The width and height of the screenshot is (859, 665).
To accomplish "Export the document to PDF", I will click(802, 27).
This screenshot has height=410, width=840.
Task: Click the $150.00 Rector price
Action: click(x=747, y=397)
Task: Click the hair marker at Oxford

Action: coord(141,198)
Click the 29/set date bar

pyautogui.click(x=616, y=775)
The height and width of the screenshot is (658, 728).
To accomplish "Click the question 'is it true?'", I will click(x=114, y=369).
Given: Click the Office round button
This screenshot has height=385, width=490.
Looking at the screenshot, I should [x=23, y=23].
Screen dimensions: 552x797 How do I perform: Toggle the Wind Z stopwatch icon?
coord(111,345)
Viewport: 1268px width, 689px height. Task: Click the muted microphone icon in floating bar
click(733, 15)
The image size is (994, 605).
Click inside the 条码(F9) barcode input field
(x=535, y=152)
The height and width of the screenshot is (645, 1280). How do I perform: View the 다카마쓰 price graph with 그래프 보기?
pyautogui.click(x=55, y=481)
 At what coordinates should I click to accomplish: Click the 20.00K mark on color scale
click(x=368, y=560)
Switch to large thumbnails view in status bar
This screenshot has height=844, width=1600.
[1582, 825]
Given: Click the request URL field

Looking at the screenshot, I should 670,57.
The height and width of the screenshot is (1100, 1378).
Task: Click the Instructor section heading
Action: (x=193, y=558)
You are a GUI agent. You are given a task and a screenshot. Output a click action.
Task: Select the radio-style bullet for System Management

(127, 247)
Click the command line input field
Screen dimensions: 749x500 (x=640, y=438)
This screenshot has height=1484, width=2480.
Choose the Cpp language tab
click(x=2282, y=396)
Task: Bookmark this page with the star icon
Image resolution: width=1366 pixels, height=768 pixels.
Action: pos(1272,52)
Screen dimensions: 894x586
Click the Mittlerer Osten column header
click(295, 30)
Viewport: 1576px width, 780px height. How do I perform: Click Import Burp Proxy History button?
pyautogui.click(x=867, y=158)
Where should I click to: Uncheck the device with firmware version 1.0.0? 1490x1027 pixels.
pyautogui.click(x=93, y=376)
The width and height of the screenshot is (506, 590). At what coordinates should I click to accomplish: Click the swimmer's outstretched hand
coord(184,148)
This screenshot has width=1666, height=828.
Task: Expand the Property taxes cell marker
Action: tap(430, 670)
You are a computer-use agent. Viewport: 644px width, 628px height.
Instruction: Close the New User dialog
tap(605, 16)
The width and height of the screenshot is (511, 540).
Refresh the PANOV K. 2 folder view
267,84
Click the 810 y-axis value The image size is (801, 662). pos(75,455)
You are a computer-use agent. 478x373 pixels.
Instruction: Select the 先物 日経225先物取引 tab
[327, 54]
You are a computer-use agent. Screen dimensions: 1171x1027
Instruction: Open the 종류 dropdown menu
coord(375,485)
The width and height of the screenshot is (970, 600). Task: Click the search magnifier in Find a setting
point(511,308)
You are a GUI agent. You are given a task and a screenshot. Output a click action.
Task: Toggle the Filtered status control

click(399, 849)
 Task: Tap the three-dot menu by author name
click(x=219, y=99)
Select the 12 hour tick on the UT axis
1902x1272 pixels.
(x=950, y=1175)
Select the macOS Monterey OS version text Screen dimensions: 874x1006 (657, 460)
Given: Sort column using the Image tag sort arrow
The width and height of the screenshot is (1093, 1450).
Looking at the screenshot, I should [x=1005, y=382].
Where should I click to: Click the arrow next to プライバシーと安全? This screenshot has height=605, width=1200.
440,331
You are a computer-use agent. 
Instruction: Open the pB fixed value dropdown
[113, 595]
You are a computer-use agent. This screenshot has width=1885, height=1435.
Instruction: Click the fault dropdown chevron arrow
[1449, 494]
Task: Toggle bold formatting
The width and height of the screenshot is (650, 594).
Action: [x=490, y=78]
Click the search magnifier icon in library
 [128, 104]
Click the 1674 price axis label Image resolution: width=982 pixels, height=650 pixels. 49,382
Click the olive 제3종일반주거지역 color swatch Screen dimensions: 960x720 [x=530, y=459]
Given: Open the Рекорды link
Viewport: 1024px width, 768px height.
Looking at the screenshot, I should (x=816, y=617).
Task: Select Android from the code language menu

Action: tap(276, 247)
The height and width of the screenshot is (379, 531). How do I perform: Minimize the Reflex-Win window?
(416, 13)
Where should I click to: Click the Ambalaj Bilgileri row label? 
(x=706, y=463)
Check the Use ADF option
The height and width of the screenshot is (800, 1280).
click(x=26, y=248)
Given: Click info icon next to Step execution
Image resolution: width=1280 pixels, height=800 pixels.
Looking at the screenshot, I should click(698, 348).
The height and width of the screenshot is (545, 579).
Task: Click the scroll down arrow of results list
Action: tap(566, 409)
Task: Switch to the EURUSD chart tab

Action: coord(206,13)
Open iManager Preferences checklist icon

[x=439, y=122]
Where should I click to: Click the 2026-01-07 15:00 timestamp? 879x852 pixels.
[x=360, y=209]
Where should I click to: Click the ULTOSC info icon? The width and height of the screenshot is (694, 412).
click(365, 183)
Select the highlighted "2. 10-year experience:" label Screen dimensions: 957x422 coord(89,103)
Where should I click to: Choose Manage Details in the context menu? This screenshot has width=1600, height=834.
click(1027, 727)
· · ·
§ **About this task**
Number of lines above containing "axis": give it, with no other text.

§ **Exercise response**
3